Exercise aim
For each line below that includes the string "settings", show the whole line.

____

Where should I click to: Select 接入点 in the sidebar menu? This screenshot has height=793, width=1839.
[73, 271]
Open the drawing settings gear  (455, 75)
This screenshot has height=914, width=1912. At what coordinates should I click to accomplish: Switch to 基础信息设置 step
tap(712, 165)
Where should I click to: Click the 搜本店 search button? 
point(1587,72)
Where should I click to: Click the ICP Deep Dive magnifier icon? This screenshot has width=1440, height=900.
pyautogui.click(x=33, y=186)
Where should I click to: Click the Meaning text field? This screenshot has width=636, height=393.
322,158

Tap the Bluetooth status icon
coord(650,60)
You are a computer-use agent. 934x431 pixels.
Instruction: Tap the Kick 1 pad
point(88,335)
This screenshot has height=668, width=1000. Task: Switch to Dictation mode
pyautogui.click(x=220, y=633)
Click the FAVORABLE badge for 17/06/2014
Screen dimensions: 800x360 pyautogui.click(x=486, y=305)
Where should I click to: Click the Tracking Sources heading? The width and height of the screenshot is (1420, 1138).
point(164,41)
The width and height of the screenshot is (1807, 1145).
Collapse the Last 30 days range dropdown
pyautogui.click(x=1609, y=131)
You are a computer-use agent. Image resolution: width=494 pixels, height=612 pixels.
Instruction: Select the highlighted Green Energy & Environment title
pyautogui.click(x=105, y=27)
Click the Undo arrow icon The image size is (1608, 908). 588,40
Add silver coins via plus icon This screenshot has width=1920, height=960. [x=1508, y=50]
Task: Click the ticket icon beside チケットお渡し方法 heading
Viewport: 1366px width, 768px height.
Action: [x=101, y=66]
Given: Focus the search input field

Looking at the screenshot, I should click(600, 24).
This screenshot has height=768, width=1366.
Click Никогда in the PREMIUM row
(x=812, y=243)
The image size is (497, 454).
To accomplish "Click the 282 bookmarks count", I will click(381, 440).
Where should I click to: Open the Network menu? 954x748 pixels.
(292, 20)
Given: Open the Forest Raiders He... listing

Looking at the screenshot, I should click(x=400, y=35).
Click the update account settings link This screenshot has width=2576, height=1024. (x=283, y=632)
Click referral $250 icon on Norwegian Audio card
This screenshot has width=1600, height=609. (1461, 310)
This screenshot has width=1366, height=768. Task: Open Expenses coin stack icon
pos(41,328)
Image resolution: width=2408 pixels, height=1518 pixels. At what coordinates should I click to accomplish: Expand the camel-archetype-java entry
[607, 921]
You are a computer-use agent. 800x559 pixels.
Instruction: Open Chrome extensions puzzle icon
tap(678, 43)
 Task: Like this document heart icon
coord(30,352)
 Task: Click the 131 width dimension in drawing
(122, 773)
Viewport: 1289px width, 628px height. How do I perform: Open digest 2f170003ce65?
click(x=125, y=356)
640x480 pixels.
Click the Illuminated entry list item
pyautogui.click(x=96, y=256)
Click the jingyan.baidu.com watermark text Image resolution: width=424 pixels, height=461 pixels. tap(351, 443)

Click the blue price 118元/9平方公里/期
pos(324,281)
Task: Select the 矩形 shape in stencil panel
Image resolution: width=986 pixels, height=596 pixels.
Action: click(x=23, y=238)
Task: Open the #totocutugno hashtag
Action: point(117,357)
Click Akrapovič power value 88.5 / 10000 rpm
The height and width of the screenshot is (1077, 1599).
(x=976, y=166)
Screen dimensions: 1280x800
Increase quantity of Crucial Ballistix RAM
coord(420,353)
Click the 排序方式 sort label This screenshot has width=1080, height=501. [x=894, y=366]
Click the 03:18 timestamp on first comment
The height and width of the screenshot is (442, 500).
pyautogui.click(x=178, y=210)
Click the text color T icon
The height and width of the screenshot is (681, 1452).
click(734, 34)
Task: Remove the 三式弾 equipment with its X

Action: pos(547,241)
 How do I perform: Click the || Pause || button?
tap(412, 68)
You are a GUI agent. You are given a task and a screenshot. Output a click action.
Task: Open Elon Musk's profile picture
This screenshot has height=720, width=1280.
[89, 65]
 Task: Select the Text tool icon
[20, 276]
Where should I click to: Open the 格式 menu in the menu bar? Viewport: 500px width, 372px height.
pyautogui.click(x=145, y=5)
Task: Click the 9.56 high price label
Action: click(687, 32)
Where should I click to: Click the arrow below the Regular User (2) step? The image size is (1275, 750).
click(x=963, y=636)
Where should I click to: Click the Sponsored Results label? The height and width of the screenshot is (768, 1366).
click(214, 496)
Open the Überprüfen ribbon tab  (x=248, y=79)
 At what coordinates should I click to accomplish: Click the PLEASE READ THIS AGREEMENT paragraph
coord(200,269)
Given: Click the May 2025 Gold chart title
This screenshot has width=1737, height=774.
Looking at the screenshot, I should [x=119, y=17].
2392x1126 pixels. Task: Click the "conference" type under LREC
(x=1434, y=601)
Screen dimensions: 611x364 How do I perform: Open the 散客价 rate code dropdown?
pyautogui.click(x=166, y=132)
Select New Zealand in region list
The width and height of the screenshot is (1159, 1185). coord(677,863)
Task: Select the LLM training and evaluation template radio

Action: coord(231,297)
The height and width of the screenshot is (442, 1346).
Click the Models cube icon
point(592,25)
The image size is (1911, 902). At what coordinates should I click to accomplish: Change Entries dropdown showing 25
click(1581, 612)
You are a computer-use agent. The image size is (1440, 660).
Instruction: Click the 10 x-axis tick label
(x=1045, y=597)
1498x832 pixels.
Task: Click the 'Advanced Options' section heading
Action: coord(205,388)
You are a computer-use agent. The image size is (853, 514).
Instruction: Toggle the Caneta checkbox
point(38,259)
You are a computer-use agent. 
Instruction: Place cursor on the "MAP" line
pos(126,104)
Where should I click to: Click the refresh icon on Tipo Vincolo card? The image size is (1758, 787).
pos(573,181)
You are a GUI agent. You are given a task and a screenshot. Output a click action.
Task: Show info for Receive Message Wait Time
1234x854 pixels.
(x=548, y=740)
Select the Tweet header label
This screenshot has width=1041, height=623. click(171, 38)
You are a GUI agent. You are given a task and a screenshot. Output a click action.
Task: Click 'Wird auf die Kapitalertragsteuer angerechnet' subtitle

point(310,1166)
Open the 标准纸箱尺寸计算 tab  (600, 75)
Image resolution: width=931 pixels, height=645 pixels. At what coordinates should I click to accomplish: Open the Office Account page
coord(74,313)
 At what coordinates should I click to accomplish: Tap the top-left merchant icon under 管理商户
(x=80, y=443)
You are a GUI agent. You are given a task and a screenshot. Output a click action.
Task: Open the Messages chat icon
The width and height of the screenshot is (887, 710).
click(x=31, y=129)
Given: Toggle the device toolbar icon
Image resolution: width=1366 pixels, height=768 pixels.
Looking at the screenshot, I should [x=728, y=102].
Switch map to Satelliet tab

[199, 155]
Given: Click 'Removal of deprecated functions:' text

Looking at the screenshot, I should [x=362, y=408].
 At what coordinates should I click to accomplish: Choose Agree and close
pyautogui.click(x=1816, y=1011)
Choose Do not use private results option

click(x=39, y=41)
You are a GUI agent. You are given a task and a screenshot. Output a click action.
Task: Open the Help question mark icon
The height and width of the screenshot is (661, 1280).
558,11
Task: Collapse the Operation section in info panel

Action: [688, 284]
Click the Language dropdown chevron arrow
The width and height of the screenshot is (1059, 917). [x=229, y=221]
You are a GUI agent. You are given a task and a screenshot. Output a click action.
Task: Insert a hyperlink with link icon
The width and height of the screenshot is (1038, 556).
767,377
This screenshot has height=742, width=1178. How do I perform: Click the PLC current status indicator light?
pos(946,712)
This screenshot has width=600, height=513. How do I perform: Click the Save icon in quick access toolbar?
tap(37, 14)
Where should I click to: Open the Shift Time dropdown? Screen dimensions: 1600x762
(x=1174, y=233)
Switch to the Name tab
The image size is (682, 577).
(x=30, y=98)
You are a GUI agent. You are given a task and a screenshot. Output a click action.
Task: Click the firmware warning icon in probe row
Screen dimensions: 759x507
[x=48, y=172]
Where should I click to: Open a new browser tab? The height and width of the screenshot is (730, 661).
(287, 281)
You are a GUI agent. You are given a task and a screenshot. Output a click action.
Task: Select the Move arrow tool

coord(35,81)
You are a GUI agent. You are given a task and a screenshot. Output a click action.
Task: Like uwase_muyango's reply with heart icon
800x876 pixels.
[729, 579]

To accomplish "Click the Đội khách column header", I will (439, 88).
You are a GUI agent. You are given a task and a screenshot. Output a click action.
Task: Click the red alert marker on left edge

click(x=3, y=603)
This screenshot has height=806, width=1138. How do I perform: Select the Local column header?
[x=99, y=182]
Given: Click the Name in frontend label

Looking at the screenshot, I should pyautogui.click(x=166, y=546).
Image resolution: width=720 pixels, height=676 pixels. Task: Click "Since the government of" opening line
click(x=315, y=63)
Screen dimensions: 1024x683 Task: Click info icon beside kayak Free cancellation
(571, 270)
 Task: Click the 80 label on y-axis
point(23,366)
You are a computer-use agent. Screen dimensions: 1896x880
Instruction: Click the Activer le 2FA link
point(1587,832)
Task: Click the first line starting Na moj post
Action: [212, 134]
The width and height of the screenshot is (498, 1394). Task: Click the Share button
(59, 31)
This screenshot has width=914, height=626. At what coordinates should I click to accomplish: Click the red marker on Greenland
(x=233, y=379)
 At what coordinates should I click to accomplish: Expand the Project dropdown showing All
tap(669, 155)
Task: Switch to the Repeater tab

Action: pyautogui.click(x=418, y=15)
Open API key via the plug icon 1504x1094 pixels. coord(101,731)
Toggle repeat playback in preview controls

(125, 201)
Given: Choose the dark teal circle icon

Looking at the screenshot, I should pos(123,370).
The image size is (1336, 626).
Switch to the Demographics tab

____

Solution below
Open the drawing settings gear  (455, 75)
Click the update account settings link This screenshot has width=2576, height=1024. (x=283, y=632)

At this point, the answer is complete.